Moda infantil: uma questão de bom senso

O segmento de vestuário infantil é um mercado crescente no País. A comercialização de artigos para crianças é um dos ramos promissores dentro do varejo de moda. O mercado de roupas infantis cresce em média 6% ao ano, segundo a Associação Brasileira de Indústria Têxtil e de Confecção (Abit).

Quando se trata de moda infantil, muitas vezes o apelo emocional fala mais alto do que o bom senso e a indústria de moda sabe disso. Hoje em dia, muitos pais, seguindo as tendências propostas pela indústria da moda infantil, veste as crianças como se fossem “pequenos adultos”. As mídias, de modo geral são atualmente fortes instrumentos de influência e manipulação na educação e construção de um mundo infantil que nada tem a ver com a infância, transformando as crianças em meras cópias em miniatura dos adultos. As roupas e calçados copiam o adulto, desconsiderando que a anatomia do corpo das crianças é diferente da anatomia do corpo de um adulto. A sociedade assiste a tudo isso como se fosse algo natural e muitos adultos se divertem fantasiando seus filhos como se fossem dessa forma.

Imagem editorial da revista Vogue Paris
Imagem editorial da revista Vogue Paris

Jean Jaques Rousseau escreveu “A infância é, também a idade do possível. Pode-se projetar sobre ela a esperança de mudança, de transformação social e renovação moral”. Na segunda metade do sec. XVIII, ele propôs uma nova visão da infância e mudanças na educação e na maneira de se vestir as crianças. Atualmente, na minha opinião, testemunhamos um retrocesso, pois a moda infantil está se assemelha à Idade Média, quando crianças se vestiam como adultos e eram incentivadas a adotar as atitudes de pessoas mais maduras.

Em tempos de combate à pedofilia e campanhas pelo direito à infância, grandes empresas veiculam campanhas inadequadas para o público infantil. Foi o caso da revista Vogue Paris em uma campanha de 2010, que trouxe um editorial com meninas maquiadas e vestidas como adultas fashionistas. Houve uma forte crítica sobre a tendência da moda em forçar as crianças a crescerem muito rápido. Mas essa tendência não está restrita somente a esse tipo de campanha.
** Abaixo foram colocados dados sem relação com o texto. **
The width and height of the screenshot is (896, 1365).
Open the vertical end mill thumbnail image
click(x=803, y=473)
Muitas celebridades infanto-juvenis, como Willow Smith, Lourdes Maria (filha da Madonna), Noah Cyrus (irmã de Miley Cyrus), Suri Cruise e a blogueira Tavi Gevinson, embora muito jovens, já ganharam destaque no mundo da moda.
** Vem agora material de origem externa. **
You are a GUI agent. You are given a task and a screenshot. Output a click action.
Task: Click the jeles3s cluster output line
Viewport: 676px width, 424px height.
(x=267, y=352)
Imagem editorial da revista Vogue Paris
Imagem editorial da revista Vogue Paris
Imagem editorial da revista Vogue Paris
Imagem editorial da revista Vogue Paris
Imagem editorial da revista Vogue Paris
Imagem editorial da revista Vogue Paris

Só para dar um exemplo, Suri Cruise – filha de Tom Cruise e Katie Holmes, com 9 anos de idade foi eleita uma das 30 “mulheres” mais bem vestidas do mundo pela revista Glamour, na 21ª posição no ranking e desbancando grandes nomes como Sarah Jessica Parker, Jessica Alba e Nicole Ritchie.
Passar maquiagem antes de sair de casa, usar salto, pintar as unhas, usar roupas justas que esquentam e não dão movimento para brincar, são coisas que ja fazem parte da rotina de muitas meninas. O problema é que transformar uma criança em um produto da moda é bem recebido e aceitável para muitos adultos. Mas será que os adultos têm esse direito? Não caberia aos adultos a responsabilidade de proteger as crianças e garantir o seu direito à infância?

Suri Cruise
Suri Cruise

Por trás dessa realidade, é  inegável  que há um interesse econômico de educar as crianças a serem consumidores em potencial. As crianças estão sendo pressionadas a crescerem mais rápido, desconsiderando o seu processo de desenvolvimento, pois elas precisam de tempo para crescer no seu ritmo natural. O que se fala hoje a respeito da infância muitas vezes não condiz com a realidade das nossas crianças. É preciso resgatar a verdadeira infância, na qual há um mundo de fantasia, imaginação, criatividade e brincadeiras. Sobretudo a criança precisa de liberdade para se movimentar, correr, pular e as roupas devem acompanhar esse ritmo.